Die beiden Forschungsinstitute schlagen mehrere alternative Szenarien vor, wie Öko-Regelungen (Eco-Schemes) und die übrige Palette an Fördermaßnahmen (Agrarumwelt- u. Klimaschutzmaßnahmen sowie Maßnahmen zur ländlichen Entwicklung), die aufeinander abgestimmt werden können. Folgende Berechnungsmodelle bieten sich für die Öko-Regelungen an:

  • frei kombinierbare, spezifische Prämien für Einzelmaßnahmen
  • eine Art Gemeinwohlprämie für ein Paket an Maßnahmen (verbunden mit einem Punktesystem und einer erforderlichen Mindestpunktezahl)
  • eine erweiterte Landschaftspflegeprämie, mit verschiedenen Auflagen, die alle erfüllt sein müssen (wie ökologische Maßnahmen auf 10 % Acker und 10 % Grünland, mindestens 5 % nicht-produktive Landschaftselemente, Fortbildung, usw.).

 

Ohne genügende Fläche keine Wirkung

Die Forschungsinstitute schätzen, dass die Maßnahmen auf mindestens 30 % des Grünlandes und auf etwa 25 bis 30 % des Ackerlandes zur Anwendung kommen müssen, damit der Verlust an Biodiversität tatsächlich aufgehalten und die negative Tendenz gebrochen werden kann. Voraussetzung ist, dass die zur Verfügung stehenden Budgets in erwiesenermaßen wirksame Maßnahmen fließen und nicht breit gestreut werden.

Die Studie empfiehlt darüberhinaus eine bessere Koordinierung zwischen den verschiedenen Politikbereichen, den Ausbau der Beratungseinrichtungen, ein Entschuldungsprogramm für Landwirte, die ihre Produktion umstellen wollen sowie eine bessere Vermarktung für nachhaltig produzierte Lebensmittel. 

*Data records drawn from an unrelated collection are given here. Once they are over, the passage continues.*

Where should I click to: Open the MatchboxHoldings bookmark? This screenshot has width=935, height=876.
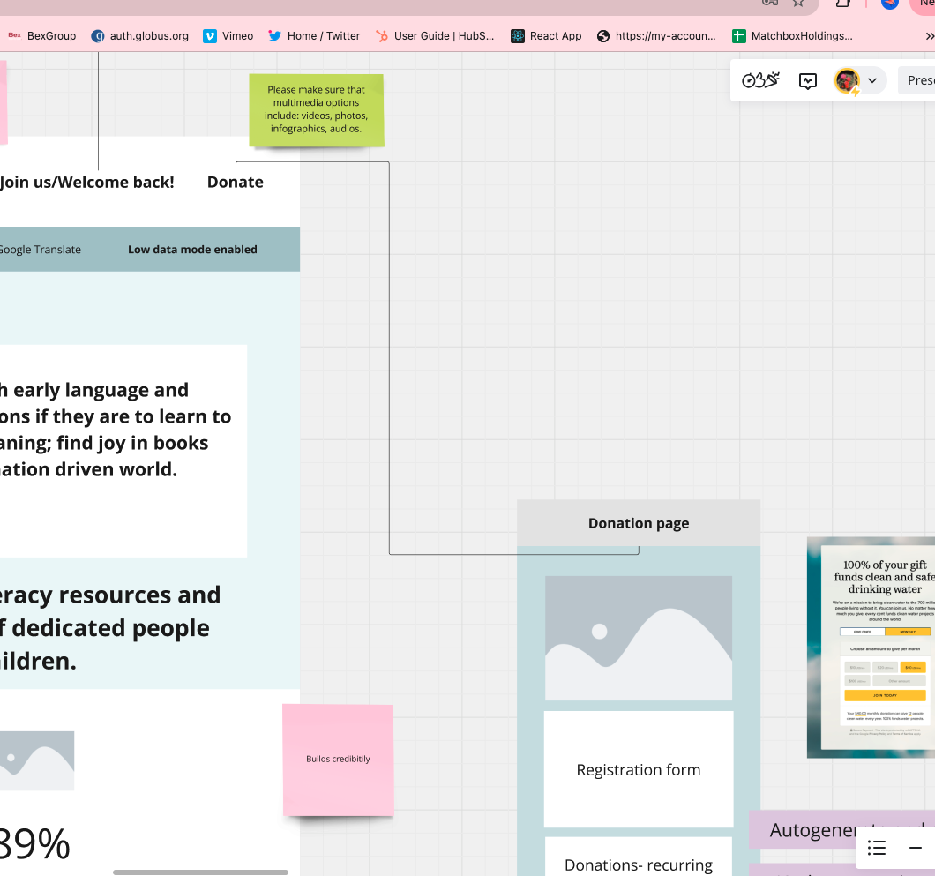pos(792,36)
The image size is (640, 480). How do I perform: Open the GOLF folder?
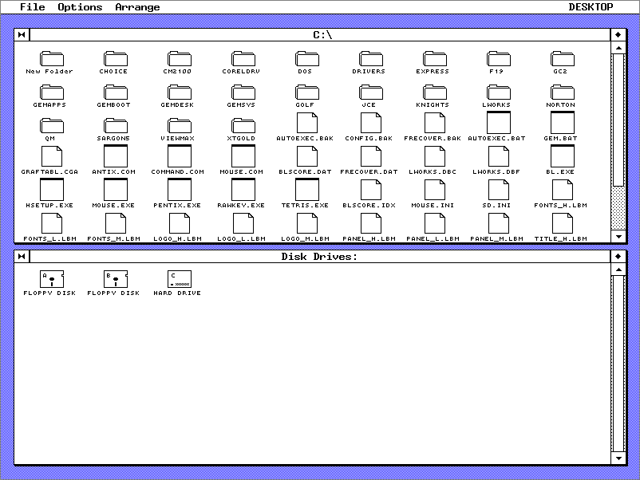tap(306, 92)
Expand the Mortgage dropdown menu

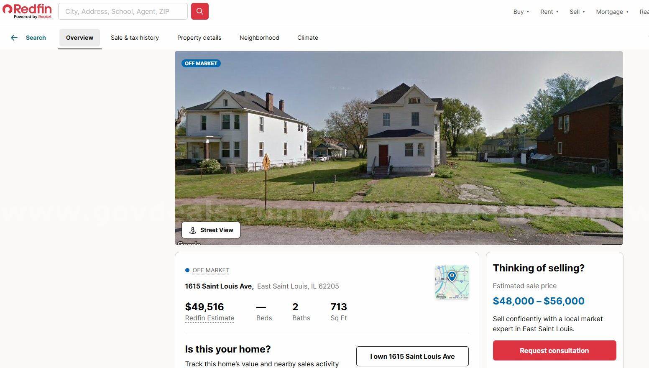click(612, 12)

Mit der heute vorgelegten Studie möchte das Observatoire de l’environnement naturel der Politik eine faktenbasierte Grundlage für die anstehenden politischen Entscheidungen bieten. Den Landwirten soll eine reelle Möglichkeit gegeben werden, ihren Beitrag zur Sicherung der Biodiversität zu leisten. Es ist an Politik und Gesellschaft, im Zuge der Reform auf die Landwirte zuzugehen und ihre Bemühungen für eine naturnahe Produktionsweise anzuerkennen und auszubauen.

Nächster Termin

Die Studie wird am 10. Juni um 20 Uhr der breiten Öffentlichkeit während eines Webinars vorgestellt und diskutiert. Der Link zum Webinar wird im Vorfeld verschickt sowie auf der Webseite das Observatoire de l’Environnement naturel angezeigt werden.